Тётка Шура в такие минуты появлялась всегда, но всегда немного опаздывала.
— Тихо ты! Разве можно с утра, на свежий организм, так кричать? Нервную систему можно потревожить. А от нервов — все болезни. Вон, спроси у доктора.
У дяди Степана — поразительный талант: всех окружающих делать свидетелями своей невинности.
— А-а, нервную систему он свою бережёт! А мои нервы кто поберёг?

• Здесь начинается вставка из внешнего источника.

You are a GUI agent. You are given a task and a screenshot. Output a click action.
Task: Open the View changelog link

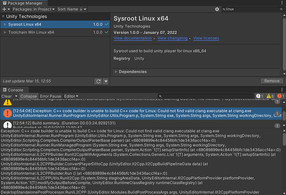[173, 38]

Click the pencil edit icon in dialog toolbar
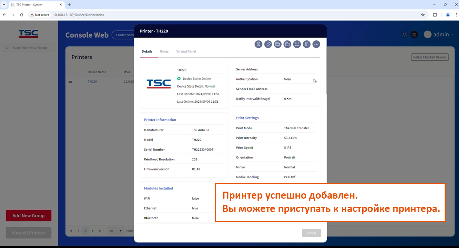tap(268, 44)
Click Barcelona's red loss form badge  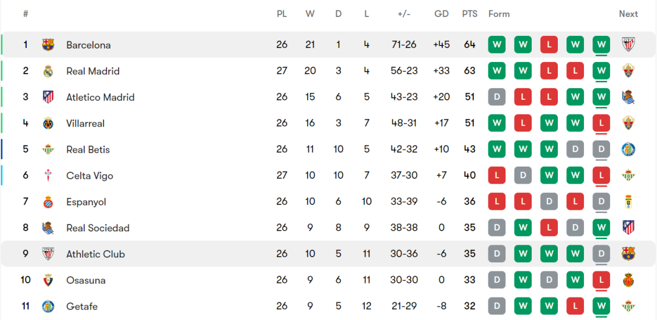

— Тихо, Шур, тихо. Ты ж даже не в курсе. Меня Лёнька угостил, — вдруг сказал дядя Степан и подмигнул Алексею. — Специальная, между прочим, настойка. Лечебная. В аптеках только по рецепту выдают. А ты сразу — в голос.
— А что ты там схоронил?
— Где?
— А вон там, под ногами.
Сколько помнил себя Алексей, всегда они сражались между собой, дядя Степан и тётка Шура. Раньше, бывало, с отцом уйдут под липу, после покоса бутылочку распечатают и сидят, картошку варят, войну, фронт вспоминают… Тогда не было тётке Шуре покоя. То на овощовник выскочит, собаку возле будки пнёт, то опять домой вернётся и там, в сенцах, с кем-нибудь из домашних схватится, ведро с водой на пол опрокинет и потом со слезами, подоткнув юбку, вытирает пол и крыльцо… А однажды Алексей услышал, как они вдвоём пели. На покосе. Дольки их в лугах тоже всегда были рядом. И отец с дядей Степаном косили всегда вместе. Сперва один луг, а потом другой. Однажды вечером возле шалаша после ужина с бутылочкой… И песня какая-то старинная. И голоса, усталые, но удивительным образом сразу как-то помолодевшие, так свивались и переплетались, поддерживая и дополняя друг друга, что взрослые, слушая их, не стесняясь, плакали, а они, дети и подростки, притихли.